The walk to school is 7 blocks, 8 if you count the extra long block as 2. Usually, my concern is with keeping my pre-schooler from trying to walk the whole way by himself and to keep the peace between the 3 kids who walk together.
Today on the way home however I was ready to pull my hair out by block 4. My darling daughter, who is nearly two, decided that since she couldn't get out and play in the mud she would SCREAM. Nothing I did would make her stop. By block 5, I had the urge to slap her (the same way you slap someone who is having histerics) The urge was so strong that it shocked me. I'm not a child abuser, but man oh man, I wanted to smack her. I know it wouldn't work, she wouldn't "suddenly realize that she was overreacting", but instead it would escalate the tantrum.
My biggest fear was that if I gave in, I wouldn't stop.
It may not seem rational to you, but HW is deploying again. (no details on exactly when for you dear readers-opsec and all) That means I am going to be the sole caretaker for these two kids for a year. Just me.
Last time, I had close friends that I could turn to when I was at the end of my rope. This time, I still know a lot of people, but I'm missing that close bond and the support system that I had last time.
And last time wasn't easy. I struggled as a single parent. I think that if I didn't have a calendar to count down with, then I would have felt like giving up.

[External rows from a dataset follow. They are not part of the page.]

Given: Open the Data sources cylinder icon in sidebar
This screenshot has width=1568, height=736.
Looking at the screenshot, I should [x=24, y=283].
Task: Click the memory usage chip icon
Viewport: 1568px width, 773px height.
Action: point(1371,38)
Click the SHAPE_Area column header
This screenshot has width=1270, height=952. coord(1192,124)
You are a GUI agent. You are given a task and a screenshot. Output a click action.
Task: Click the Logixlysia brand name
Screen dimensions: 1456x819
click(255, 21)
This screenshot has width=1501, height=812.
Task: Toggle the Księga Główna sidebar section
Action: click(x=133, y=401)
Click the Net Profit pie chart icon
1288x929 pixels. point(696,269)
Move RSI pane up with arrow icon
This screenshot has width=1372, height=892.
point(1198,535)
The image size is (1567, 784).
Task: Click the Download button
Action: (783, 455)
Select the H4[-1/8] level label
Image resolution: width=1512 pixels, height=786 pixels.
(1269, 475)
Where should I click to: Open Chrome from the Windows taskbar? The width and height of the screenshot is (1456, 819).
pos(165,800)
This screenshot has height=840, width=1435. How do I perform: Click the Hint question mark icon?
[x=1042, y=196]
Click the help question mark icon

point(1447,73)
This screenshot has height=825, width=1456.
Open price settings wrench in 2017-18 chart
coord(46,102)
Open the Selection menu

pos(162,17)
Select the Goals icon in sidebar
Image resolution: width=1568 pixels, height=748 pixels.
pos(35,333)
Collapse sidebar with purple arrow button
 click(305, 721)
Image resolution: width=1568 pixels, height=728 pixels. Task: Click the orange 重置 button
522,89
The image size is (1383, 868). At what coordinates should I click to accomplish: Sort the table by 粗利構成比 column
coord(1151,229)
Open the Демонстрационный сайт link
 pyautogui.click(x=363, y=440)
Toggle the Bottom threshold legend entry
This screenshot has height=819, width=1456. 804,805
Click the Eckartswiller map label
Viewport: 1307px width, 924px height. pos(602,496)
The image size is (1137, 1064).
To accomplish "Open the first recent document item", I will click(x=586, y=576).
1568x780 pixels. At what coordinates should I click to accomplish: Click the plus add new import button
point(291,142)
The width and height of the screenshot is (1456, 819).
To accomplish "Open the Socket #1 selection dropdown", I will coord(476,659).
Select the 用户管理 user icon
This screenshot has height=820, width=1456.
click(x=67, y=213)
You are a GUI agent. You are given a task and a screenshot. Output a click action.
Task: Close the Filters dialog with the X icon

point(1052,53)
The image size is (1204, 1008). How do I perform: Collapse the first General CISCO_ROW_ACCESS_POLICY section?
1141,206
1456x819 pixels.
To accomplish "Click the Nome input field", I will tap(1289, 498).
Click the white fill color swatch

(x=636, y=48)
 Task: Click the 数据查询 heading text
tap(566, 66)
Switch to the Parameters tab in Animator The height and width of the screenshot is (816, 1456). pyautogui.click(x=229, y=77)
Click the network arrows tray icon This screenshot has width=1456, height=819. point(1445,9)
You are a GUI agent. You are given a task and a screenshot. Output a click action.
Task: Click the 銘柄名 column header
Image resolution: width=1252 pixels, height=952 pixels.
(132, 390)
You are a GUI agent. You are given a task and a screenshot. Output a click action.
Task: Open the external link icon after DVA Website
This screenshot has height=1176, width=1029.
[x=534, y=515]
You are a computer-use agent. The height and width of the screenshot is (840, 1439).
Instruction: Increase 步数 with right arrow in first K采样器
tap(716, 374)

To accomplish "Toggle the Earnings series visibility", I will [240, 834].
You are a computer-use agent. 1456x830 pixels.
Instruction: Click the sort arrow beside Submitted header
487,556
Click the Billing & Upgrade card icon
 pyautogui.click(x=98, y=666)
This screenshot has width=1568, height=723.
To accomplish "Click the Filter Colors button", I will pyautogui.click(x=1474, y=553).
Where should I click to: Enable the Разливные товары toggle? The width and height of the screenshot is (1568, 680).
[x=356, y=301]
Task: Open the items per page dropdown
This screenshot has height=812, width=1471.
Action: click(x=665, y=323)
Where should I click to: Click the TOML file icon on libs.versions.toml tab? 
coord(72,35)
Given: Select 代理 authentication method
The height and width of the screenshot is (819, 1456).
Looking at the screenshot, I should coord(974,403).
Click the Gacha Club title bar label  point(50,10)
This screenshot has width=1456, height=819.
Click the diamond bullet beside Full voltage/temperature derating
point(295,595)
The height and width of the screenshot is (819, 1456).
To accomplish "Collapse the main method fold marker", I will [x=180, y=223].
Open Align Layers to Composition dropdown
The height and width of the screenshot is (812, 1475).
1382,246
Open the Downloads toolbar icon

And as I listen to my daughter scream in the next room, I look at the upcoming year and wonder what it's going to be like. I have a 2 and 4 1/2 year old. Will I just tread water for 12 months? W I have enough patience to get through the terrible twos with my sanity intact? Will my son fall apart again when his dad leaves? Actually, I wish I didn't have to find out but as usual, I'm sure I will muddle through.